Optimal Schemes for Discrete Distribution Estimation under Locally Differential Privacy
This work addresses privacy-preserving data analysis for statisticians and data scientists, offering incremental improvements in a specific regime.
The paper tackles the problem of estimating discrete distributions under local differential privacy, proposing a new family of schemes that improve performance in the medium privacy regime, reducing expected estimation loss by 50% under ℓ₂² metric and 30% under ℓ₁ metric compared to existing schemes.

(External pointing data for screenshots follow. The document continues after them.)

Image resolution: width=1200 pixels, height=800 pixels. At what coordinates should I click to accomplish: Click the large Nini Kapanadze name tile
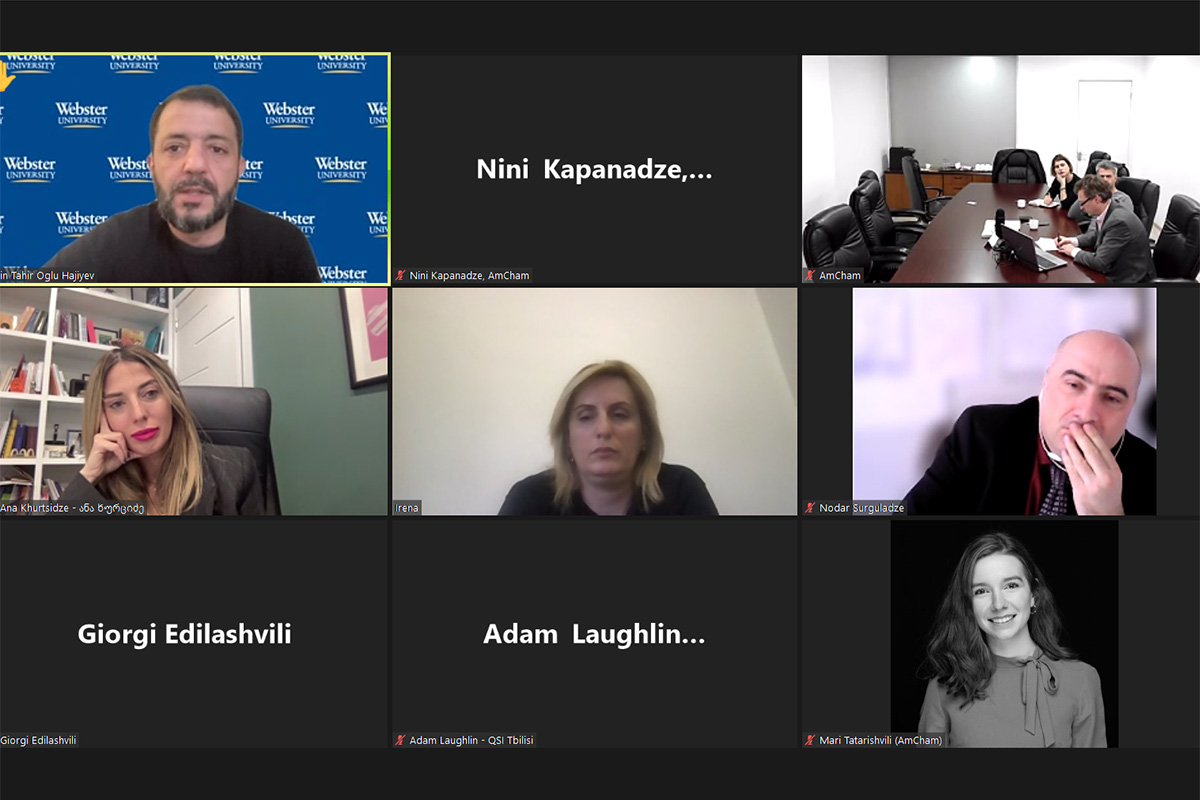595,169
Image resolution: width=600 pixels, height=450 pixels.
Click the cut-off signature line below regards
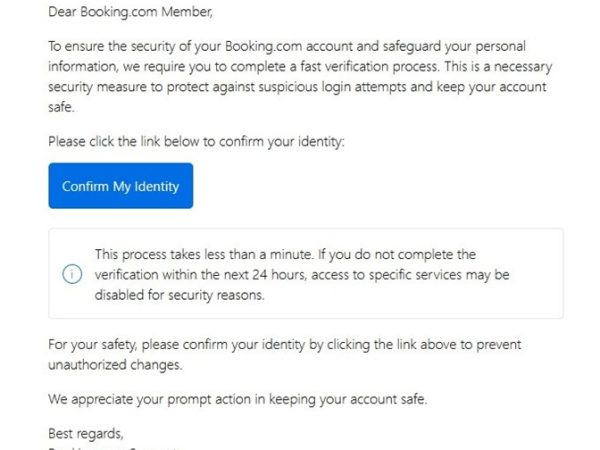[110, 447]
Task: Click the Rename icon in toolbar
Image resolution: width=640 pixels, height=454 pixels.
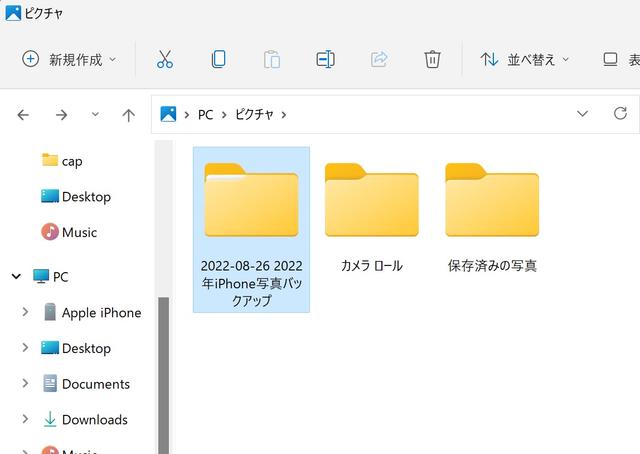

We consider the minimax estimation problem of a discrete distribution with support size $k$ under privacy constraints. A privatization scheme is applied to each raw sample independently, and we need to estimate the distribution of the raw samples from the privatized samples. A positive number $ε$ measures the privacy level of a privatization scheme. For a given $ε,$ we consider the problem of constructing optimal privatization schemes with $ε$-privacy level, i.e., schemes that minimize the expected estimation loss for the worst-case distribution. Two schemes in the literature provide order optimal performance in the high privacy regime where $ε$ is very close to $0,$ and in the low privacy regime where $e^ε\approx k,$ respectively. In this paper, we propose a new family of schemes which substantially improve the performance of the existing schemes in the medium privacy regime when $1\ll e^ε \ll k.$ More concretely, we prove that when $3.8 < ε<\ln(k/9) ,$ our schemes reduce the expected estimation loss by $50\%$ under $\ell_2^2$ metric and by $30\%$ under $\ell_1$ metric over the existing schemes. We also prove a lower bound for the region $e^ε \ll k,$ which implies that our schemes are order optimal in this regime.